Trevino thought that Ritter was wise to “cut his opponent so hard that one time,” because it, “got into his head a little.”
Ritter had the endurance to stay at the frantic pace that he needed to catch up, a sign that he had crossed the bridge from football shape to wrestling conditioning.
“I think I’m in great shape,” Ritter said. “I work on it every day in the room. We just keep going until we can’t, and even when we can’t, we just keep going. That’s our mentality.”
Another factor drove Ritter to be at his best when it counted most.
“I lost to him last year at DACs and I wanted to get my revenge for that, so I just kept working,” Ritter said.
By the time Ritter executed the pin, he had taken McClain down and cut him so many times that he had a 16-12 lead.
“Any time you beat a kid from Merrillville, Portage, that’s good stuff,” Trevino said. “He’s a kid who’s been wrestling long enough. He’s got a little name for himself. It’s time for him to make a better name for himself.”

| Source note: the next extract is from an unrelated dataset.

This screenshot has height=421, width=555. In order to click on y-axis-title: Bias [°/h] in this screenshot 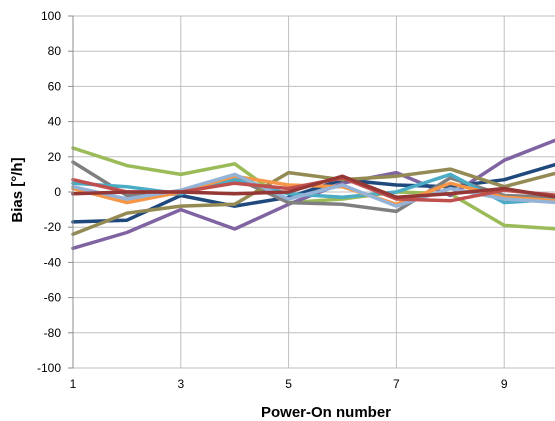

Nobody had to work harder for a win than Ritter.
In contrast, Patrick Mochen needed just 33 seconds to pin Isaiah Joyner.
Mochen had been wrestling up at 190 most of last season and all of this season. He and Lucas Anderson switched for this match and possibly some future matches, giving Mochen the opportunity to wrestle at 175, his natural weight.
“Patrick was hungry,” Trevino said. “He was in beast mode.”
And he looked larger than life under the spotlight, lifting his opponent off the ground, reminiscent of an incensed King Kong holding a skyscraper.
The source of the beast mode version of Mochen? Could it be that since the match took place during finals week, he already was in beast mode, dominating final after final, as he is wont to do?
“Good kid,” Trevino said. “Works hard in the classroom and on the mat.”
But the coach offered another explanation than academic dominance spilling over to the mat.
“Mochen just outmatched him,” Trevino said. “Senior against freshman, that should happen. Some freshmen come in ready to compete at state and some kids come in and need a year or two to climatize to a high school room.”
Plenty of time remains for the coaches and the wrestlers to reach an alignment that makes the most sense in terms of the postseason.
“I’ll go anywhere. I’m ready wherever,” Anderson said of whether he’ll try to get to state at 175 or 190.
“My dad and I talk about it once in a while but everything can change. Like somebody can get hurt. We’re just trying to figure out where it’s going to end up.”
It took Anderson 3:19 to pin Bryce Montgomery at 190.
Anderson was bounced by Penn’s Vinny Freeman, son of Notre Dame football coach Marcus Freeman, in the ticket round at the East Chicago semi-state last season at 175 pounds.
Said Mochen: “The coaches will look at both paths. I think he has a very good chance at either one, but they’ll see what he’s good for.”
As for which weight he prefers, Mochen said, “Whatever the coaches think is best.”
When it was suggested he looked better at 175, he said that wrestling his best match of the season didn’t necessarily have anything to do with the weight.
“I think I did a better job of positioning,” Mochen said. “I pretended like I was wrestling Coach Chavez because he’s always disappointed when I don’t have good positioning. So I just pretended like I was wrestling him.”
He did it well and also did a splendid job of pretending to be a beast.
Caden Mahaffey also showed senior dominance over a freshman by defeating Merrillvile’s Jared Quezada 19-1 by technical fall late in the final minute of the third period.